There is hardly any other figure in the Western tradition who has been so thoroughly domesticated as Jesus. He was a free spirit who had a lovely wildness in him. Every time religious institutions of the time tried to box him in, he danced away from their threats and trick questions effortlessly. It is enthralling that there are twenty-six or twenty-seven years of his life about which we know nothing. Only in the last few years of his life did he begin to present himself as God. It would be fascinating to have the possibility of excavating the inner landscapes of his solitude to see what was dawning on him. How such tender and wild light was brightening in the clay of his heart. There must have been great disturbance and excitement in his mind in those days of such inner quickening. His decision to take it on, to let his life and individuality be driven by this, must have had the inevitability of destiny. Could he glimpse the lonely consequences this choice would have? He would take upon his young body, gentle face, and unique mind the pain, loneliness, and suffering of the world. He would become a thing with no beauty—a thing that would bring sadness to every eye that looked upon it. He would become the suffering servant of life’s most merciless negativity—and thus achieve a beauty beyond conventional understanding to which poets, artists, and mystics have responded for two millennia.

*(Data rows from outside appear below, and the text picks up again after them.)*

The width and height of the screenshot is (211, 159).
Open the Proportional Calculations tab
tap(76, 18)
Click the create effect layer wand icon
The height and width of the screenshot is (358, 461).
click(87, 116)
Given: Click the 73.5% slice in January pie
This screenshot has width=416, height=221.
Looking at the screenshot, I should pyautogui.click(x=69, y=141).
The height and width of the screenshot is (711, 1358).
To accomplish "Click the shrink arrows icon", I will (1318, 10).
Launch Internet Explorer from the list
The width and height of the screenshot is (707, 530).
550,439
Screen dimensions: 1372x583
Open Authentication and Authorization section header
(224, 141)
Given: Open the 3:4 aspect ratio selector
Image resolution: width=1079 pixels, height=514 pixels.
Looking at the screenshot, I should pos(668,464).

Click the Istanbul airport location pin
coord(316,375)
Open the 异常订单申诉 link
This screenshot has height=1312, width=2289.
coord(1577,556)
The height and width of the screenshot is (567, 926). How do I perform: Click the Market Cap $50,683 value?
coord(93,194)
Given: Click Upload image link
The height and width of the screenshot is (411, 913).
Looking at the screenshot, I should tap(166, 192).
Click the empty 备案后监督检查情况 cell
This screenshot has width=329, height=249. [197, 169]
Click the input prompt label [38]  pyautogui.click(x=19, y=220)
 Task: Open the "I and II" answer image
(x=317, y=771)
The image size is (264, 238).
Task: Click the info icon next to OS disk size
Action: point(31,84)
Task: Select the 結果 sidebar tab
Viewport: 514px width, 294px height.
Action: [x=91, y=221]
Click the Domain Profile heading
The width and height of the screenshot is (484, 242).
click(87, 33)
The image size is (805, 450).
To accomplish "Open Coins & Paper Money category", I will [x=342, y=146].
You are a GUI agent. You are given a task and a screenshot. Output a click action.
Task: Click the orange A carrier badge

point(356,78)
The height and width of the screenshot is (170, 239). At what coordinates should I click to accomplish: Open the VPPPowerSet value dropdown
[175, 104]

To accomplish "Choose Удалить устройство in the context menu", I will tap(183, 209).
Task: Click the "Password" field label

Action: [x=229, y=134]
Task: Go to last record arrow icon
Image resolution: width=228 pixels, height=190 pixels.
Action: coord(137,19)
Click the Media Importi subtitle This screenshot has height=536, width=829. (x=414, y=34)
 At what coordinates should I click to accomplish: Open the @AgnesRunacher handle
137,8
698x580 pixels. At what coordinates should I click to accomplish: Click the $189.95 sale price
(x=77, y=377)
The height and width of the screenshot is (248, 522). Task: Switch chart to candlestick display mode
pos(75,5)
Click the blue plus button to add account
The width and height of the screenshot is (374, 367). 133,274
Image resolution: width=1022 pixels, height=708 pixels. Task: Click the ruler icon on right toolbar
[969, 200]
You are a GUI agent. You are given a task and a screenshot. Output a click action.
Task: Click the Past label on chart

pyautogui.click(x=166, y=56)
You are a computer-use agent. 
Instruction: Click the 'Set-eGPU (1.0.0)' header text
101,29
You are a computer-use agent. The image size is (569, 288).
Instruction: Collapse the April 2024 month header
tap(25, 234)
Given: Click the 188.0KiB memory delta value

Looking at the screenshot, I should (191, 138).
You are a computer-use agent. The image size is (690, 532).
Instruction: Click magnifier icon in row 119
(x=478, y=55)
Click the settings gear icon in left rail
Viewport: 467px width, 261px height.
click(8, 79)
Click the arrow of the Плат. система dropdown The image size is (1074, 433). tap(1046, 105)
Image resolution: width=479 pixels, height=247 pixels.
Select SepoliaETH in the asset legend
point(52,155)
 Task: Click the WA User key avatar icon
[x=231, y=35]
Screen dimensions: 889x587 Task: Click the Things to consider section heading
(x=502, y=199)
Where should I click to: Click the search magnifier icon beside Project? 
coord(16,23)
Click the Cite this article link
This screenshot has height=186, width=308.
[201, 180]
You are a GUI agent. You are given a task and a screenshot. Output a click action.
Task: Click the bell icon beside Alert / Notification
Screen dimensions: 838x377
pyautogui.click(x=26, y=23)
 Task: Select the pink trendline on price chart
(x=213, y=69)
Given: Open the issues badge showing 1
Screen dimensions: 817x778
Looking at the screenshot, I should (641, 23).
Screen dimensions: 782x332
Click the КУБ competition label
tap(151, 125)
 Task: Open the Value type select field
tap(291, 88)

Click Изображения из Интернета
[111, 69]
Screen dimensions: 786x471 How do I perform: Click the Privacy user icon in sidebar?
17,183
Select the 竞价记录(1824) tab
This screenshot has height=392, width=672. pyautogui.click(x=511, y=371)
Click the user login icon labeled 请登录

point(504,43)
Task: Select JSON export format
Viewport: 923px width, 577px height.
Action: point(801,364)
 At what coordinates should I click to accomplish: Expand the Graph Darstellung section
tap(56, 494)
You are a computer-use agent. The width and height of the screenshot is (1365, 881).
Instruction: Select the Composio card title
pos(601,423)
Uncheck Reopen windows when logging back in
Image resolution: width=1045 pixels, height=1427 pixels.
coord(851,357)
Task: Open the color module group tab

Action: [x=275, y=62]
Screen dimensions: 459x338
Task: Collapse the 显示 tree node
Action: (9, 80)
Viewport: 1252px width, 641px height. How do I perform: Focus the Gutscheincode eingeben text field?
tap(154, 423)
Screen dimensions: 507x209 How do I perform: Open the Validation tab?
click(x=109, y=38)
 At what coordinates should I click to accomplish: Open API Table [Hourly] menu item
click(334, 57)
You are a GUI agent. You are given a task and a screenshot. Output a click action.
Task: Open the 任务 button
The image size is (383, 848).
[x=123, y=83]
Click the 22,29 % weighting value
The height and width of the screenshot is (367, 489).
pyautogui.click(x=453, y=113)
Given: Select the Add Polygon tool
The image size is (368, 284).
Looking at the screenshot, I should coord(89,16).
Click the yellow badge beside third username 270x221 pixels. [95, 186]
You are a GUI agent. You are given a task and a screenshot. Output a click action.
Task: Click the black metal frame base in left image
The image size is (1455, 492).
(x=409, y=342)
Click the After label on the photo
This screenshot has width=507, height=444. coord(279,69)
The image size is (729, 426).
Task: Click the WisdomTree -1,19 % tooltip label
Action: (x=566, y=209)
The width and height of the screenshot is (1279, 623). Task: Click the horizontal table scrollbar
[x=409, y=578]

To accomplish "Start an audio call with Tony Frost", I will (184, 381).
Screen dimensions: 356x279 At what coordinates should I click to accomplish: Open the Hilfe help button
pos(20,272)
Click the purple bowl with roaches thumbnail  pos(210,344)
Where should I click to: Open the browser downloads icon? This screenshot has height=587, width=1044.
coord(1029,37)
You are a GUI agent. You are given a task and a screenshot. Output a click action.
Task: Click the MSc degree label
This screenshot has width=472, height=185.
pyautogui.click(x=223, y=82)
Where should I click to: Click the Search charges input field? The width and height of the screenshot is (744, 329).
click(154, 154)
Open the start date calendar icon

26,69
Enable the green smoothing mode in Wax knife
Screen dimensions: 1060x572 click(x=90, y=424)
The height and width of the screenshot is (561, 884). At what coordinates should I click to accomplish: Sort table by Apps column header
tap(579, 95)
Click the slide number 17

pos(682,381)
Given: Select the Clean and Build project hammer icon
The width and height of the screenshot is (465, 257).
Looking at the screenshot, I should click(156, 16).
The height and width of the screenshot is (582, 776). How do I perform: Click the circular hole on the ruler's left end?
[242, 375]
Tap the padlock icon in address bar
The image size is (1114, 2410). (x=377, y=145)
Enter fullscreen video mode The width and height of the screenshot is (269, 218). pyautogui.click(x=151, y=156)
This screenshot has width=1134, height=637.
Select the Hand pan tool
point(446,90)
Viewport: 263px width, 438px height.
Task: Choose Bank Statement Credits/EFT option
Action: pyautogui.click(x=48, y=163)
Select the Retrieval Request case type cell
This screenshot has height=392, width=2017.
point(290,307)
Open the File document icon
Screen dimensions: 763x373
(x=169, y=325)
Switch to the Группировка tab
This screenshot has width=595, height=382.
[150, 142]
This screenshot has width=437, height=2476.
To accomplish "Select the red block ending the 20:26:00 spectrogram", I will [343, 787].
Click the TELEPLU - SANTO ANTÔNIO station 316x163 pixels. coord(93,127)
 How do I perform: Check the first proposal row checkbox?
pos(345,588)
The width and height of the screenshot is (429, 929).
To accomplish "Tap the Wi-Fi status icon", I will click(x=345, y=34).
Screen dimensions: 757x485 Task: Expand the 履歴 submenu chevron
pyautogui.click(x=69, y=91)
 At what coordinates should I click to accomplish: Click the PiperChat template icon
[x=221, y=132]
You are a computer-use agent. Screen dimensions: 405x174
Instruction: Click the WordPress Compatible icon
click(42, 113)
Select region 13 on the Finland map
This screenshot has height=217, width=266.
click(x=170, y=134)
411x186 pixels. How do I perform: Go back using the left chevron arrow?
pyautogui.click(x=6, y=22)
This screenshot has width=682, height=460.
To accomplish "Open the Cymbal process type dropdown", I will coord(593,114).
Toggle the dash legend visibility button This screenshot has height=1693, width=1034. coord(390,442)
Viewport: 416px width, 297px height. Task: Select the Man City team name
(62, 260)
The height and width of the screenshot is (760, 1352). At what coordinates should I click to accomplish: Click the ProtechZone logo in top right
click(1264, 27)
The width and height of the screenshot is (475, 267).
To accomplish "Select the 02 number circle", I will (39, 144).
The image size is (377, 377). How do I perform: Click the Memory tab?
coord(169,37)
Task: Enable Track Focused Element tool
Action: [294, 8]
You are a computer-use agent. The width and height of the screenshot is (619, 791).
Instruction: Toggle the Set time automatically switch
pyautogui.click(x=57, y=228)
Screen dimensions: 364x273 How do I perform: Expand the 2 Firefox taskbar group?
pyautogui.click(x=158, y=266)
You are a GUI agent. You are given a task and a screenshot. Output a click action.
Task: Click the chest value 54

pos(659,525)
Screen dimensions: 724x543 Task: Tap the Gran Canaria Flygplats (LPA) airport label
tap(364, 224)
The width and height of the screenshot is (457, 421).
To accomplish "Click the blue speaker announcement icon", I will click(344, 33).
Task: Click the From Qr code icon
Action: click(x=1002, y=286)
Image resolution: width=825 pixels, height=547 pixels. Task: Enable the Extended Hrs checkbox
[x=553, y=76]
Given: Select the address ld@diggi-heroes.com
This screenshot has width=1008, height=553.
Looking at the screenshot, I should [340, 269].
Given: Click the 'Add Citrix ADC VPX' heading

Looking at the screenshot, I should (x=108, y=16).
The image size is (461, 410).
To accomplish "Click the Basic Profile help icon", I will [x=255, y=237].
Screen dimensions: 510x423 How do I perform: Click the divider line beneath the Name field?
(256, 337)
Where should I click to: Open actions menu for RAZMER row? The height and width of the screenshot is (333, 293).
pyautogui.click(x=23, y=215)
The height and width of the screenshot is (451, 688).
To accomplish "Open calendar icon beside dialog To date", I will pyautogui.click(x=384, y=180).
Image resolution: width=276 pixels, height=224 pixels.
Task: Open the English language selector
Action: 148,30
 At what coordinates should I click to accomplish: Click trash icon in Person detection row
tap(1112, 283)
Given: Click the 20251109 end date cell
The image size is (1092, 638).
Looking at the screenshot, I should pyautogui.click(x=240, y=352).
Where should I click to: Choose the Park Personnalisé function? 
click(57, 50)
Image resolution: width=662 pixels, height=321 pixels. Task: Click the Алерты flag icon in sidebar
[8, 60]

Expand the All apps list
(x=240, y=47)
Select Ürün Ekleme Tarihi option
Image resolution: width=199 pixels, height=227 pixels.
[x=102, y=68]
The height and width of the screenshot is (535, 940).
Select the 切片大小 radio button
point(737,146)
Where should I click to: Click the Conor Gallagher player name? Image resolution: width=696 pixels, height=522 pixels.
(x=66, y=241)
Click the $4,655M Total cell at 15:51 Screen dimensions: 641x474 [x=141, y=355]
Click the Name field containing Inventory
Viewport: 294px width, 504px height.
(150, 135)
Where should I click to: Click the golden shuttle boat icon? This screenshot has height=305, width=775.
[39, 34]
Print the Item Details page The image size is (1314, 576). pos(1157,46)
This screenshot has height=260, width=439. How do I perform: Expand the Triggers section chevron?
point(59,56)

He would come into this destiny not as a victim or accidental martyr. No. Through choice he gathered into the circle of his heart the pain of the world. This is horribly evident in his inner torture and fear in Gethsemane. Something awful happened in that garden. He sweated blood there. He was overcome with doubt. Everything was taken from him. Here the anguished scream of human desolation reached out for divine consolation. And from the severe silence of the heavens, no sheltering echo returned. This is what the Cross is: that bleak, empty place where no certainty can ever settle. His friends betrayed and abandoned him. Christ explores the endless heart of loss with such gentle and vulnerable courage.